I’ve posted often this year about H.R. 5, the “HEALTH Act,” which would pre-empt state health care laws and civil suits against doctors, hospitals, drug and device companies, insurance companies, and nursing homes. Just look at the archives: senior Republican Congressmen, a top Constitutional scholar, state legislators, and the coordinator of the Tea Party Patriots all say that the Constitution bars Congress from enacting federal tort reform, including the most sweeping health care-related preemption bill ever.

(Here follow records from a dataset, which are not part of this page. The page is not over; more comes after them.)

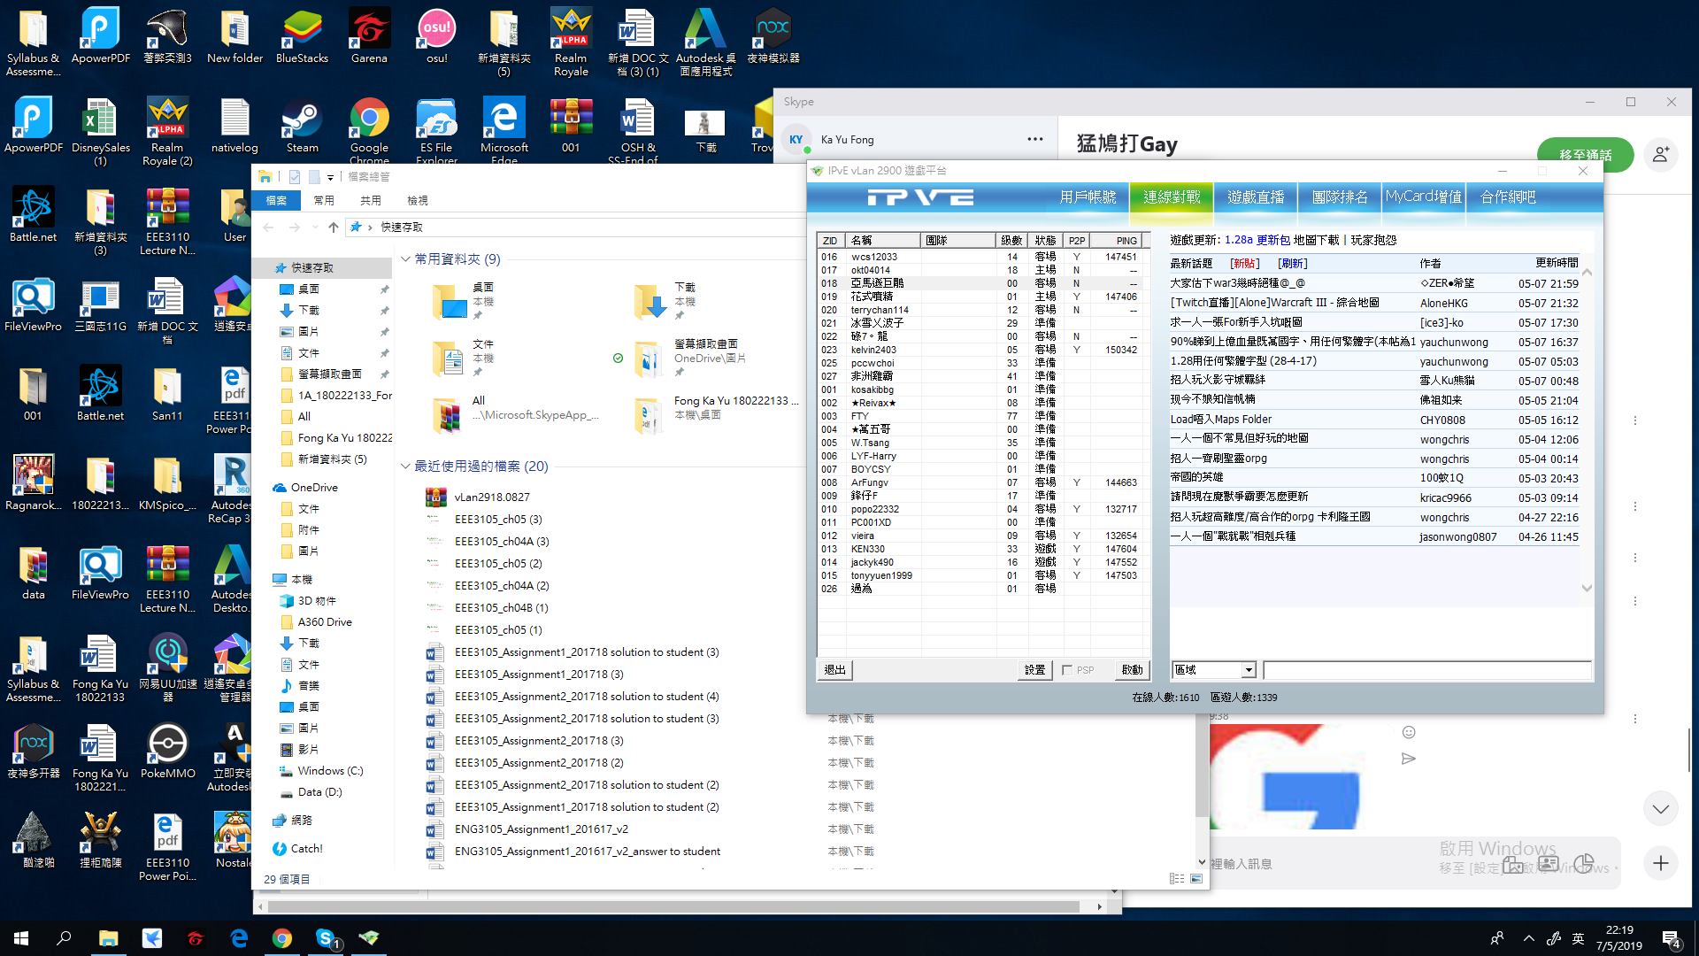Open the 區域 dropdown list

pos(1248,670)
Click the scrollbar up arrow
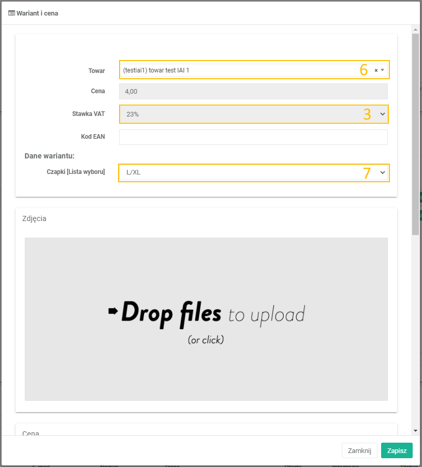 click(415, 29)
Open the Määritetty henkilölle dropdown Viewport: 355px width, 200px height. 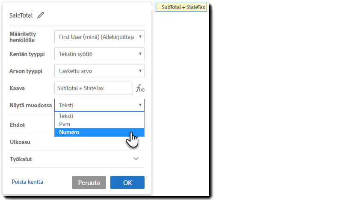click(x=99, y=37)
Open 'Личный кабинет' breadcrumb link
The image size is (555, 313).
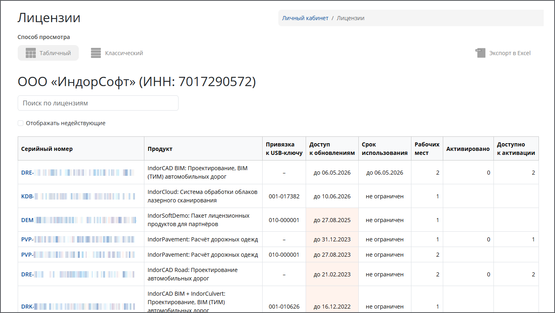[x=305, y=18]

Now the Tea Party Patriots are fighting for the “Health Care Compact” as a way for states to take control of health care policy, instead of watching ObamaCare’s sweeping over-regulation. An e-mail from the TPP coordinators describe it this way:
The Health Care Compact is simply an interstate compact. Interstate compacts are essentially contracts between states, that, when approved by Congress, supersede federal law. Interstate compacts have been around since before the Constitution was written, and our Founding Fathers thought so highly of them that they included them in the Constitution (Article 1, Section 10), knowing that our states might someday need a mechanism to band together and take power back from the federal government.

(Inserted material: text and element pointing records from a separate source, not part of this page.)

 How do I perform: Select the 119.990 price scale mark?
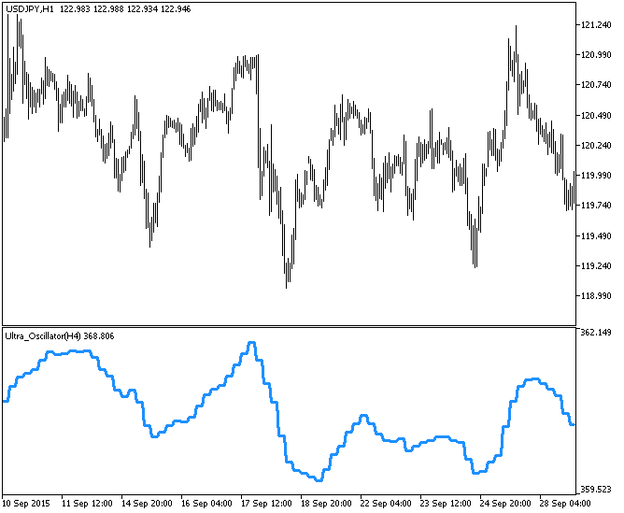point(595,176)
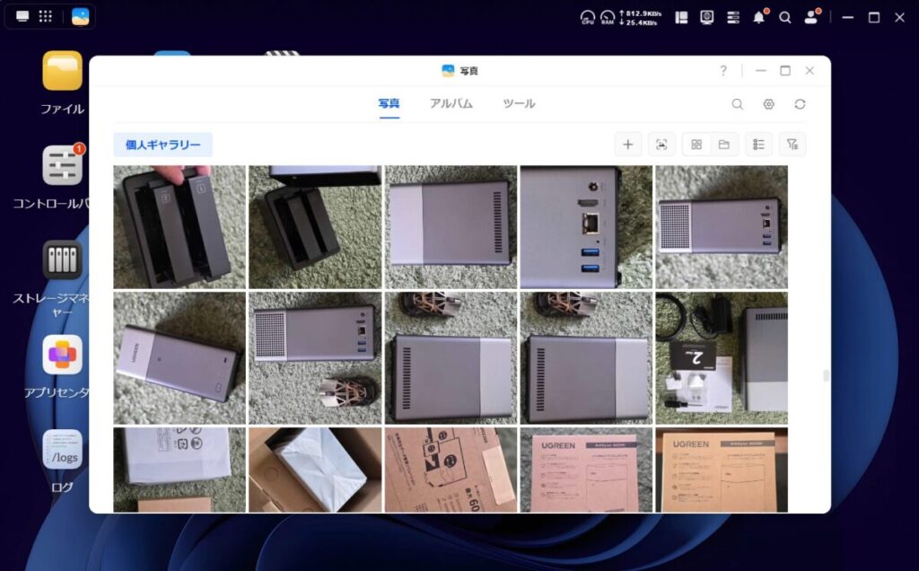Open the help question mark icon
The image size is (919, 571).
[723, 71]
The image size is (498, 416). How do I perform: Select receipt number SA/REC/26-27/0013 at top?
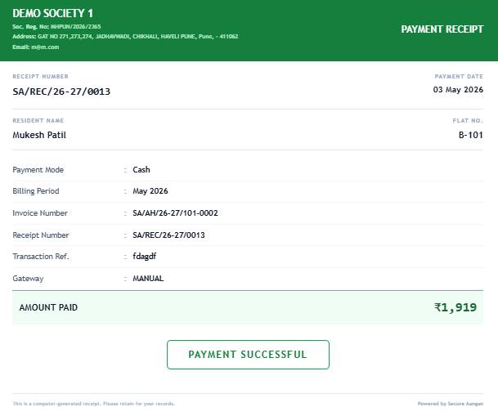[61, 92]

There are over 200 interstate compacts in existence today, allowing states to regulate everything from selling life insurance across state lines to recognizing out-of-state drivers licenses.If an interstate compact imposes on existing federal law, the compact needs to be approved by Congress in an up-or-down vote. Congress is not allowed to amend the compact in any way; they can only vote yes or no.It is unclear at this time whether or not compacts require the President’s signature; however, we fully intend to draw a line in the sand and force President Obama to publicly pick a side, just in time for the 2012 elections.
The HCC gives the member states the power to reject every, single, unconstitutional page. The HCC simply states that member states are free from federal health care regulations, if they so choose. Very basically, it allows states to receive health care funding with zero strings attached. No more costly, intrusive, and unconstitutional mandates.

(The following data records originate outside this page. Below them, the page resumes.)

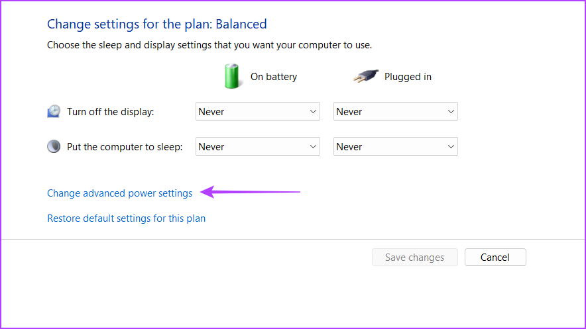The image size is (586, 329).
Task: Open the Plugged in sleep timeout dropdown
Action: click(x=395, y=146)
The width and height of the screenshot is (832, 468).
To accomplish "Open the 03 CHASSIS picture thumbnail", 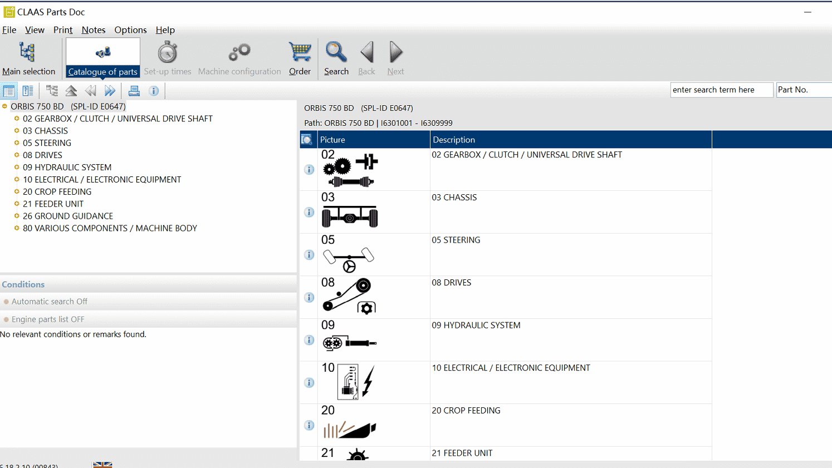I will (x=350, y=212).
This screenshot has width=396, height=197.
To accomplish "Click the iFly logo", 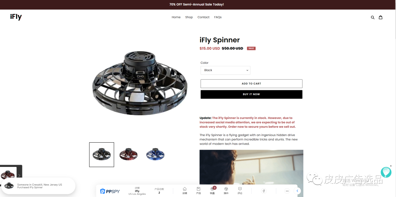I will coord(16,17).
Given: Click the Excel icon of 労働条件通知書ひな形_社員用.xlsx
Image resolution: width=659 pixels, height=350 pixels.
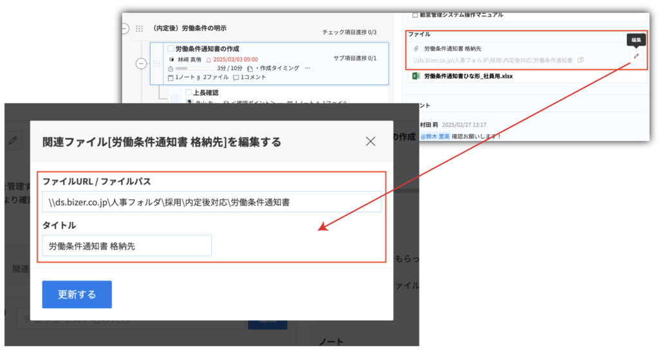Looking at the screenshot, I should [415, 76].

Notice the difference between H.R. 5 and the HCC in the handling of health care-related civil litigation. The former takes over those lawsuits from the states having no lawsuit limits, and it imposes damage caps from the federal level down. The HCC keeps Washington from assuming that power and reserves regulation of the civil justice system for the states, with no specific mandate limiting the right to a jury trial for civil suits. While H.R. 5 preempts state law, the text of the HCC explicitly condemns preemption and stresses states’ rights and the protection of individual liberty. H.R. 5 mandates a federal wage scale for attorneys who represent victims of health care negligence, while the HCC doesn’t attempt to impose such an un-American idea. It’s inherently pro-7th Amendment and pro-10th Amendment.
But note one special sentence in TPP’s description – something that could kill the HCC this year: If an interstate compact imposes on existing federal law, the compact needs to be approved by Congress in an up-or-down vote. So if Congress enacts H.R. 5 before the HCC is approved by two or more states, the states would have to fight tooth and nail for Congress to approve the HCC over H.R. 5, and I think that’s impossible politically. If the GOP leadership just moves H.R. 5 through the House alone, it will kill any backing by mainstream Republicans for the HCC.
The Tea Party Patriots and other backers of the Health Care Compact better recognize how quickly they could be pushed off the cliff by the forces of “Big Medicine” pushing for H.R. 5. They and their Congressional allies must tell House GOP leadership that H.R. 5 is inconsistent with the Constitution and the Bill of Rights.